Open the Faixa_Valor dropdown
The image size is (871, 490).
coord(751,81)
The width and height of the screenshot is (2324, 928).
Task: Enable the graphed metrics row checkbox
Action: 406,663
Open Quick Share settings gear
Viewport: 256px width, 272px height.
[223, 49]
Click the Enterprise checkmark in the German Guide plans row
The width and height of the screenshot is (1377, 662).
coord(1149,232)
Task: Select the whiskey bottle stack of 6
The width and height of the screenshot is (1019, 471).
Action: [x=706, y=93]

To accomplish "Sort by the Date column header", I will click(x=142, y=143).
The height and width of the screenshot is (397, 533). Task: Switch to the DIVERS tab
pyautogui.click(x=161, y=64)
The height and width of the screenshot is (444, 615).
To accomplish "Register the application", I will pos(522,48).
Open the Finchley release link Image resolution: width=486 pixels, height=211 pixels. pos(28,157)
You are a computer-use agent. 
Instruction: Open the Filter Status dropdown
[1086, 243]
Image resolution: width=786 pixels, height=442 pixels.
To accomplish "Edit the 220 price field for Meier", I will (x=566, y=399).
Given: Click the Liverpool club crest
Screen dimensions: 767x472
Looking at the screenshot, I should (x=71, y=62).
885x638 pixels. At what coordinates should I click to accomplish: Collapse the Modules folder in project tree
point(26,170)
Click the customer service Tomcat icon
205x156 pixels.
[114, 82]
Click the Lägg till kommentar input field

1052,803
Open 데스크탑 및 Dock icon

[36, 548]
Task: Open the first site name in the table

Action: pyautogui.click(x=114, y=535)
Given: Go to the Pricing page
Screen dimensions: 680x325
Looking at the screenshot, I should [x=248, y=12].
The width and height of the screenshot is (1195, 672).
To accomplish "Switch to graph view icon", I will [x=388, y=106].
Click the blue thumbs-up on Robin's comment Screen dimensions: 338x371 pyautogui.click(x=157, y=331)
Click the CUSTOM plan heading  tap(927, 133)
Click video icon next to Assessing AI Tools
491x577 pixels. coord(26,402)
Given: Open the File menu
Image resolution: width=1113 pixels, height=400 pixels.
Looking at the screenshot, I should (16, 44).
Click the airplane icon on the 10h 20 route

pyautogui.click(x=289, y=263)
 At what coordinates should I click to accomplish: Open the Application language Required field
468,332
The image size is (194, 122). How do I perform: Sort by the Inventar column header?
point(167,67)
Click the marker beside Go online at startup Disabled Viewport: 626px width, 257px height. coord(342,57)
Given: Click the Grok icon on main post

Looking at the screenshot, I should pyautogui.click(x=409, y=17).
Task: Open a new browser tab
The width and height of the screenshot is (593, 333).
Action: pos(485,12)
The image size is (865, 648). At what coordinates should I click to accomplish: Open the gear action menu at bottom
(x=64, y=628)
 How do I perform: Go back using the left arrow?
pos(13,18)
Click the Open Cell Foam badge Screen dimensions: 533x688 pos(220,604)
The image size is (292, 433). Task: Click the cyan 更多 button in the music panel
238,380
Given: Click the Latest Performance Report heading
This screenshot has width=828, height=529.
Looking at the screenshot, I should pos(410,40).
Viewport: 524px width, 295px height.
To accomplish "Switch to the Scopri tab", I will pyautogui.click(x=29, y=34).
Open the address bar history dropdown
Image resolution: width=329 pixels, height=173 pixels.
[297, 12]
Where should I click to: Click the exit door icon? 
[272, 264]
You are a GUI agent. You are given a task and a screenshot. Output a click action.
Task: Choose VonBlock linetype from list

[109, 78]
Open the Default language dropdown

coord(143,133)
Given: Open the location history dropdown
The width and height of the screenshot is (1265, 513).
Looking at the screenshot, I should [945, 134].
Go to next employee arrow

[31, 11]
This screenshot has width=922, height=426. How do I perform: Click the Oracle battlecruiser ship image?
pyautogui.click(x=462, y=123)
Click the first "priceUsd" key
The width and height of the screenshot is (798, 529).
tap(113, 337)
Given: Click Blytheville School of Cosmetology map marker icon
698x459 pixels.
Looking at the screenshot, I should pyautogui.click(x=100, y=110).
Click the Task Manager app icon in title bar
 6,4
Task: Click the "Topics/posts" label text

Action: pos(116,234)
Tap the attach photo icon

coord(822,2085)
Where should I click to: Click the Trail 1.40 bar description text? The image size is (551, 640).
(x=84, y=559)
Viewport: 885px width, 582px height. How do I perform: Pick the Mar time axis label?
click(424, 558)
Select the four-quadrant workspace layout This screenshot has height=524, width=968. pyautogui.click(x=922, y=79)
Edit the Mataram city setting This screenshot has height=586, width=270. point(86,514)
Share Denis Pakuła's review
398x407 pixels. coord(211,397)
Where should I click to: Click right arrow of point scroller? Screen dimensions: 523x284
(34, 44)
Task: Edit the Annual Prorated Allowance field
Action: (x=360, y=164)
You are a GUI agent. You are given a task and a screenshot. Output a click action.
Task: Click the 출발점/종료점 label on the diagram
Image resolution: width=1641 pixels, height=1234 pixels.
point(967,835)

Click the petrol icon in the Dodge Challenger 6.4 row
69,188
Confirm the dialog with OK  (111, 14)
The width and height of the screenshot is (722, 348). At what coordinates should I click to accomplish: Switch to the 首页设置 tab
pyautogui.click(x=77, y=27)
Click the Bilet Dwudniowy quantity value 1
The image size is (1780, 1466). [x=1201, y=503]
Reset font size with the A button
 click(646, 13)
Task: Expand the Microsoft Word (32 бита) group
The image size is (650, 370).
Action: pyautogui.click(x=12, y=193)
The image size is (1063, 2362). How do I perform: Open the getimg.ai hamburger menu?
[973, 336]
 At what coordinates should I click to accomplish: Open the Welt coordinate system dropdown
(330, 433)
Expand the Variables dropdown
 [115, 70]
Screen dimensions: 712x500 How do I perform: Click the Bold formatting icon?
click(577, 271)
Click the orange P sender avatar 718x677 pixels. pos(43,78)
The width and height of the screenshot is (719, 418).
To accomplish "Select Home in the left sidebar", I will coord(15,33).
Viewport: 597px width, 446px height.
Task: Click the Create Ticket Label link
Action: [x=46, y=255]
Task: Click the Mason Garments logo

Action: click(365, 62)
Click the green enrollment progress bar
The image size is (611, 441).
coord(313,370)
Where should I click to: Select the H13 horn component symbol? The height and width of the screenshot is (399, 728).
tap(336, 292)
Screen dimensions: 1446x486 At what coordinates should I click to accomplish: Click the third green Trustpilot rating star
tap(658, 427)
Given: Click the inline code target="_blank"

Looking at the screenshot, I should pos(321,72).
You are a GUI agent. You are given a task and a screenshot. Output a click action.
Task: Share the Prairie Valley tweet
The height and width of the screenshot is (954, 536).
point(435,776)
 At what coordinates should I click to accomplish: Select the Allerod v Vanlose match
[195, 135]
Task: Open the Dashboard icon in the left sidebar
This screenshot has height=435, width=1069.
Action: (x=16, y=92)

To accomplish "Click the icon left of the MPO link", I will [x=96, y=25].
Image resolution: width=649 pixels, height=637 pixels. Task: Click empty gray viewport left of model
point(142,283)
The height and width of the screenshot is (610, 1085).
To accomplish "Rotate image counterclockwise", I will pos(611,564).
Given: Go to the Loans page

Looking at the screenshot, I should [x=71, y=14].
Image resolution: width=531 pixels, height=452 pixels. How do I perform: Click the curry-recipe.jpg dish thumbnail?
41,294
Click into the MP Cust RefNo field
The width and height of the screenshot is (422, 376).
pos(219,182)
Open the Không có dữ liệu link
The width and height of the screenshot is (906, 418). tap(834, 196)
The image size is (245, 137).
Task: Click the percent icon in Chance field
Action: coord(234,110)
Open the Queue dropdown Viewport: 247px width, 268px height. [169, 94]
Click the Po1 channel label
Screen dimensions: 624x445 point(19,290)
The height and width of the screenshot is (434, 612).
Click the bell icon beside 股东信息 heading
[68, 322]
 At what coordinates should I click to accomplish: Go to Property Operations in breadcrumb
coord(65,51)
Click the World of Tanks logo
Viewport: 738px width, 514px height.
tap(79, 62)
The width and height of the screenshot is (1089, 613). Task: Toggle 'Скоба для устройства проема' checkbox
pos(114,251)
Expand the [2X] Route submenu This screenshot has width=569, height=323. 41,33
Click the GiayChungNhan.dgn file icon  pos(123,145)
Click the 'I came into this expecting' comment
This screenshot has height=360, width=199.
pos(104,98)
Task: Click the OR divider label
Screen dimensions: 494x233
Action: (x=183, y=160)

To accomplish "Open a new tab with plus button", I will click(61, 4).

- Your objective -
Check each line of the records above for "marker", and copy those that have it.

- Written response -
Click the marker beside Go online at startup Disabled Viewport: 626px width, 257px height. coord(342,57)
Given: Click Blytheville School of Cosmetology map marker icon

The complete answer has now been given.